L'histoire :
Plus ennuyeux que les jordaniens au volant, impossible. Ils sont persuadés que c’est l’enfer de circuler à Amman, mais franchement ils n’ont pas idée… Intisar aimerait les voir au Yémen. Ici, quand une femme double un homme, il ne prend même pas la mouche. Cela fait au moins deux mois qu’Intisar n’a pas fait la course, elle a le sentiment de se faire vieille. Quand elle a acheté sa Kia d’occasion, son frère lui a demandé si elle l’aimait mieux que sa bonne vieille Corolla. Au lieu du lui parler de suspension, de l’adhérence ou du sous-virage, elle s’est retrouvée à lui faire l’article sur le toit ouvrant. Intisar adore sa voiture, avec tous ses gadgets comme les rétros électriques ou encore les sièges chauffants pour faire des blagues. Le must, c’est tout de même le verrouillage automatique. Dans le fond, ce qu’elle aime dans cette voiture, c’est qu’elle lui appartienne et qu’elle l’emmène où elle veut et quand elle veut… Elle aimerait tant revoir un coucher de soleil dans son pays, le Yémen.
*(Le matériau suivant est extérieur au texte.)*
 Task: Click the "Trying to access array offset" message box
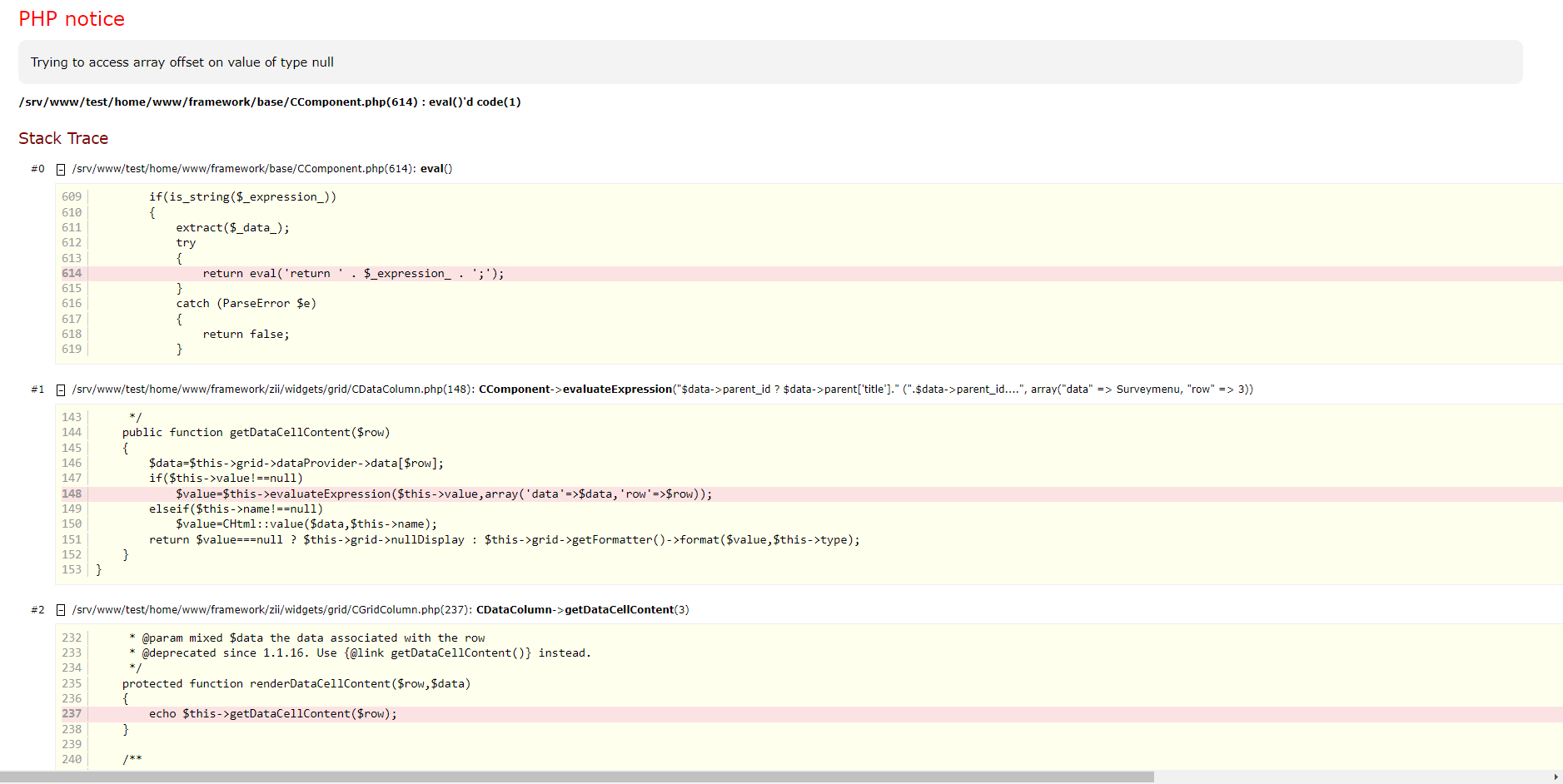pyautogui.click(x=769, y=62)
Ce qu'on en pense sur la planète BD :
Cet album est la suite de La voiture d’Intisar paru en 2013. Intisar est une infirmière Yéménite, une femme moderne, qui s’est exilée en Jordanie pour fuir les bombardements saoudiens. Cette jeune femme dresse le tableau d’une situation très instable dans son pays. Après le printemps arabe, l’islam salafiste s’est emparé du vide politique pour y imposer ses règles. Cette radicalisation a rendu la vie des habitants insupportable, surtout pour les femmes. Intisar n’accuse pas la religion, mais la manière dont elle est détournée et instrumentalisée par les hommes. La jeune infirmière est à sa manière une résistante et son caractère affirmé est un atout pour faire face aux hommes et à leur autorité. La seconde partie de cet ouvrage est davantage consacrée aux conflits des clans yéménites qui déstabilisent le pays, ainsi que les manœuvres militaires de l’Arabie Saoudite qui ne cesse de pilonner ce pays pour pouvoir servir ses intérêts. L’exposé des différents enjeux est réalisé de manière assez simple et permet cependant d’avoir une représentation de la complexité de la situation. Cet album est riche en enseignements sur une situation qui est peu traitée par les médias occidentaux. La narration est percutante, car on ne peut être indifférent au vécu de cette jeune femme battante qui aime son pays et qui exprime sa colère en faisant le constat de ce qu’il est devenu en quelques années. Une tension permanente est perceptible tout au long de ce récit. Au dessin, Nacho Casanova, qui avait illustré le premier opus, a laissé la place à Sagar. Le choix graphique est radicalement différent. C’est désormais un dessin semi-réaliste bien maîtrisé, stable et en couleurs.